** BEGIN INPUT **
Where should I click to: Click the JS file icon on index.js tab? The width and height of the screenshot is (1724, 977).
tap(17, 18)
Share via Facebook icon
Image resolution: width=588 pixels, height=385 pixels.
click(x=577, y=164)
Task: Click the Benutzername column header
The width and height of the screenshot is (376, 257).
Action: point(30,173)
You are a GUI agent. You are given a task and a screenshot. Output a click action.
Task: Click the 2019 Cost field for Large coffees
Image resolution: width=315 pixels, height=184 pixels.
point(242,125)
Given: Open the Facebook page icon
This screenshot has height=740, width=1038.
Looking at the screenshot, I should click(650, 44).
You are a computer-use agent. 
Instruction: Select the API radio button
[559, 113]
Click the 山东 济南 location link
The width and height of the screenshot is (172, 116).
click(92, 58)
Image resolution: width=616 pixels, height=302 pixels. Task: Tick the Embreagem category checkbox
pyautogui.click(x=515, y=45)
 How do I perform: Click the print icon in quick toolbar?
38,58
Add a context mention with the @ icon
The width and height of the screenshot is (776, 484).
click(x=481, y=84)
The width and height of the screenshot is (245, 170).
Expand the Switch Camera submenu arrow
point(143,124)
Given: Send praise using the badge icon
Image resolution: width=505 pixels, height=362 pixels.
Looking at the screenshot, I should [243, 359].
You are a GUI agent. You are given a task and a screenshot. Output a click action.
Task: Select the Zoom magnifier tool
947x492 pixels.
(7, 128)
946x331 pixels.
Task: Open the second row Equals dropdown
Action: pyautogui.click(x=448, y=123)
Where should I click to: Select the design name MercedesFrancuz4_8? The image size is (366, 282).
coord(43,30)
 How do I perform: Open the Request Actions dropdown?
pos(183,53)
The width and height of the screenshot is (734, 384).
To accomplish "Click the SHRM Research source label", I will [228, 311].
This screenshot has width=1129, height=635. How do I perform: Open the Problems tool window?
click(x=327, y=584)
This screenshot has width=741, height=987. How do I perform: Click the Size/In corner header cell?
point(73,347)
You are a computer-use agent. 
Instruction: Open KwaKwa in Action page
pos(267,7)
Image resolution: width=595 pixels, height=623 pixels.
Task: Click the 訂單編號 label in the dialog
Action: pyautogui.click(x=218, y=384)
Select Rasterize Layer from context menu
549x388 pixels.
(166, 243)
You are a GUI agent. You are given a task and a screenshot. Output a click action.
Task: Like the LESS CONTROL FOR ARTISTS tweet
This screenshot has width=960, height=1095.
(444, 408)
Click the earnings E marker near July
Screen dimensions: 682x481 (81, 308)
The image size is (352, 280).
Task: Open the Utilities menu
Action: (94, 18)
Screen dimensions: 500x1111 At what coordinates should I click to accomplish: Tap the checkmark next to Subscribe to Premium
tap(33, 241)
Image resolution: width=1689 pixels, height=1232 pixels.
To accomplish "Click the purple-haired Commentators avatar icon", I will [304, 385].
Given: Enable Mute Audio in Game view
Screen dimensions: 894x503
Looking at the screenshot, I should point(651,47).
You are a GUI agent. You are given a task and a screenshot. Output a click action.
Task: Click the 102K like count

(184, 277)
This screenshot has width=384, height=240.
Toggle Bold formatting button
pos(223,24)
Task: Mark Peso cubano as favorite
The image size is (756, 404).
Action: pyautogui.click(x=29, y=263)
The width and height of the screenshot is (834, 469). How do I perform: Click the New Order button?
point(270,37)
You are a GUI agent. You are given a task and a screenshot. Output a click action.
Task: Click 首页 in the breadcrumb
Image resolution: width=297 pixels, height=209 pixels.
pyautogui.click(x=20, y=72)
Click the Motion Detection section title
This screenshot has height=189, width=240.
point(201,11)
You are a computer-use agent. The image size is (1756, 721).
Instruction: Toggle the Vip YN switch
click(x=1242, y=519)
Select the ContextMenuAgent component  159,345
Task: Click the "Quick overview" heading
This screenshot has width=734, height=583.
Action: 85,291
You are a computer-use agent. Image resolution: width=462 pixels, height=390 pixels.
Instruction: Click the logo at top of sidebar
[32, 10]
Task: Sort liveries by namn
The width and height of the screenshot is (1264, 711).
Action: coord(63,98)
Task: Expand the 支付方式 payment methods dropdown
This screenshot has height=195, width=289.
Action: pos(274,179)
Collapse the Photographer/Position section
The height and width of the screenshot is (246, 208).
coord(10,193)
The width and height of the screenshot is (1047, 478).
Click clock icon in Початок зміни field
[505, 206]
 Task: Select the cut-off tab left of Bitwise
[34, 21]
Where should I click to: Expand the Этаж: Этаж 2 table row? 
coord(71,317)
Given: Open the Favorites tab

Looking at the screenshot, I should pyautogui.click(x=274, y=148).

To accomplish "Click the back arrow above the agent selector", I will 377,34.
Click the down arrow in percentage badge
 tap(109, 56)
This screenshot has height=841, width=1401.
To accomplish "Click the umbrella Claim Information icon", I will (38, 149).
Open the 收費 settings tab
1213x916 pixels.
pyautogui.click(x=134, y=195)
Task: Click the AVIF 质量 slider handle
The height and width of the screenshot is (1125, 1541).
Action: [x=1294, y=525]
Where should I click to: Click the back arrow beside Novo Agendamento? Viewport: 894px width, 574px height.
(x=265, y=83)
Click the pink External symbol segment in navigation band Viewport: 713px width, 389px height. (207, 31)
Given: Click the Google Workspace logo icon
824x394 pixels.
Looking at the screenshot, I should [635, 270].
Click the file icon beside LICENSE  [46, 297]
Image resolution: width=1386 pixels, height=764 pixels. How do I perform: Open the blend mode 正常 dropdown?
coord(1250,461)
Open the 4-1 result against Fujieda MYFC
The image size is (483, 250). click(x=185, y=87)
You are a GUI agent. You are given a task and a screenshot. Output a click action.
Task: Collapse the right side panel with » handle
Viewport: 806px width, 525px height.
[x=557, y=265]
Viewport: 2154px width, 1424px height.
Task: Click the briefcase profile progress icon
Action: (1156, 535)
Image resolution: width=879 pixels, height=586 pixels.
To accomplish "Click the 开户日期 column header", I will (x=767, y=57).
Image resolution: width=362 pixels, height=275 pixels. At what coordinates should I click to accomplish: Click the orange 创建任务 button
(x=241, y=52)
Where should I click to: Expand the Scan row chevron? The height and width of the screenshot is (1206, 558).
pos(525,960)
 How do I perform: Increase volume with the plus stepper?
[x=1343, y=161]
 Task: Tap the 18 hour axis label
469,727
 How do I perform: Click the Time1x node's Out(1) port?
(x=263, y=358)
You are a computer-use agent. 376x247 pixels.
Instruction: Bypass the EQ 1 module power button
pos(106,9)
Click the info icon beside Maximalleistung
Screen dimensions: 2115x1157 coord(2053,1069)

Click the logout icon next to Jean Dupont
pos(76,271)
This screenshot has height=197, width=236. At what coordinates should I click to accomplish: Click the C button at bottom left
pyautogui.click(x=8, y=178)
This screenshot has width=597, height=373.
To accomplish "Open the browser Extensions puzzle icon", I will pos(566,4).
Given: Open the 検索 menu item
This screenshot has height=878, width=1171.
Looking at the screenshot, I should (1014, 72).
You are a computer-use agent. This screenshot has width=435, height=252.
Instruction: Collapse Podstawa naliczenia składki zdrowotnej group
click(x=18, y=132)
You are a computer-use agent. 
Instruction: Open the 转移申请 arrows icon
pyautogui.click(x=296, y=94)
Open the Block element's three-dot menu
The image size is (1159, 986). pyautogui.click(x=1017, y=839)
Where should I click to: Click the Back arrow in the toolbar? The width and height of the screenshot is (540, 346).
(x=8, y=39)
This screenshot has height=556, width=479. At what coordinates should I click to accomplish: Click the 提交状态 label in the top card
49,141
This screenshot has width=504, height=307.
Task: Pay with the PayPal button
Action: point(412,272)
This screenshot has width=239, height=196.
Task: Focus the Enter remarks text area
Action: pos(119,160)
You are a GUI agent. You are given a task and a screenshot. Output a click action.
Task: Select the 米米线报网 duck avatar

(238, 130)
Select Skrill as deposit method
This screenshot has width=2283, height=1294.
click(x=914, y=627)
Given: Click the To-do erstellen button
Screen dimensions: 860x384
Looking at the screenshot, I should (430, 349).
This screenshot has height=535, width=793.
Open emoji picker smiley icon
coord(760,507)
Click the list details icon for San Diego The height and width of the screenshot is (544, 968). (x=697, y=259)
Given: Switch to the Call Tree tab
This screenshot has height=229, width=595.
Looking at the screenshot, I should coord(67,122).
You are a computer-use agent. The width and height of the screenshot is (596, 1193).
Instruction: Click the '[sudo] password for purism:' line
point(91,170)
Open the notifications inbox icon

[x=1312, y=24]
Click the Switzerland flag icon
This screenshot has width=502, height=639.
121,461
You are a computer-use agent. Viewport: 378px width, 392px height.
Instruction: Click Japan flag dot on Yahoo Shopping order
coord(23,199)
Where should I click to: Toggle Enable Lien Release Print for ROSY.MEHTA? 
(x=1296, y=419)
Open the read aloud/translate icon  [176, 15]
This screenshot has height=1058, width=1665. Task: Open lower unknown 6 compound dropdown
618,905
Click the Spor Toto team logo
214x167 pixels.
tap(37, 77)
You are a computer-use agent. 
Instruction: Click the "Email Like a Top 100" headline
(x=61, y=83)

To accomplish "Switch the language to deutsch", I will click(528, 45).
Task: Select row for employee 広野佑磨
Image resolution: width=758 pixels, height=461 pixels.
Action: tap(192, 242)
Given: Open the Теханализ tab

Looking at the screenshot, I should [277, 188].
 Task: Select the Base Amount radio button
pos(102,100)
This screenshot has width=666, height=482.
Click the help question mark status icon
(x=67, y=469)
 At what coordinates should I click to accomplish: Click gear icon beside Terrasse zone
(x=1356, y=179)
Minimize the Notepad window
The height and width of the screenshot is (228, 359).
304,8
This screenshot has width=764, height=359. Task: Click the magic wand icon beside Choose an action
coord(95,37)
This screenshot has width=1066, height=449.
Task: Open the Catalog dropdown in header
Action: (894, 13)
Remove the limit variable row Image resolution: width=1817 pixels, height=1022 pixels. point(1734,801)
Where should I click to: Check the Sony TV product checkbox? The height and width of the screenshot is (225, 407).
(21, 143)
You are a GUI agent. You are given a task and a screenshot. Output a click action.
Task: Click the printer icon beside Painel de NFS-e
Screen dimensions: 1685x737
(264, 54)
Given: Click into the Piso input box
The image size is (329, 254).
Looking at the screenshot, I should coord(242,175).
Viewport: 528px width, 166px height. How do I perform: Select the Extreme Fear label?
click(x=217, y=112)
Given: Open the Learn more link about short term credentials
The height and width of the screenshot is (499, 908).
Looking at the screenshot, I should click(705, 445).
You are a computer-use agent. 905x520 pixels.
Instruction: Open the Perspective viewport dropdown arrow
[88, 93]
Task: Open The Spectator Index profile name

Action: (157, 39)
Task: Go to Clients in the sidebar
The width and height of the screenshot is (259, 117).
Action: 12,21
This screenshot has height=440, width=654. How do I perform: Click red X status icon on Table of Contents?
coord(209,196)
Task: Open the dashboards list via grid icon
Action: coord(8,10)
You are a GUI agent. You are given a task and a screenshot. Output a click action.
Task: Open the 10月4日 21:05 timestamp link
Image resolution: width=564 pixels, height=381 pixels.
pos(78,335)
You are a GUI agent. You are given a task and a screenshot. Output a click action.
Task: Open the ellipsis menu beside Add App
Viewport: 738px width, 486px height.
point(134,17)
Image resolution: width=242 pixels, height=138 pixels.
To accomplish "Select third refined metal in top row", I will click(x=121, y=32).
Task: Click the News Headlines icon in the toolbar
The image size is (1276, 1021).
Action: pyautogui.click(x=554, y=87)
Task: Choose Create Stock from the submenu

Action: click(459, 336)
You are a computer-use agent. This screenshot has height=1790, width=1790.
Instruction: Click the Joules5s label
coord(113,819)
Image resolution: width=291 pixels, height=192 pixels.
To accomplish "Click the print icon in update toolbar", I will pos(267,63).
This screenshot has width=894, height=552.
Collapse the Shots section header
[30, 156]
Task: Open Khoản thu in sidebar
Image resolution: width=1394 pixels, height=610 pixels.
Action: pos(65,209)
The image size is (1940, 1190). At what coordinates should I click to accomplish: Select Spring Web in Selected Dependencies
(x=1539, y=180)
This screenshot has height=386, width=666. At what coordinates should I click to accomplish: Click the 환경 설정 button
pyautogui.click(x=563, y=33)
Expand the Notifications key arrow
** END INPUT **
WHAT TO DO.
Return, word for word, every line from the start of the items through the line containing "click(x=577, y=164)", including that line.

RESPONSE TO THIS TASK.
Where should I click to: Click the JS file icon on index.js tab? The width and height of the screenshot is (1724, 977).
tap(17, 18)
Share via Facebook icon
Image resolution: width=588 pixels, height=385 pixels.
click(x=577, y=164)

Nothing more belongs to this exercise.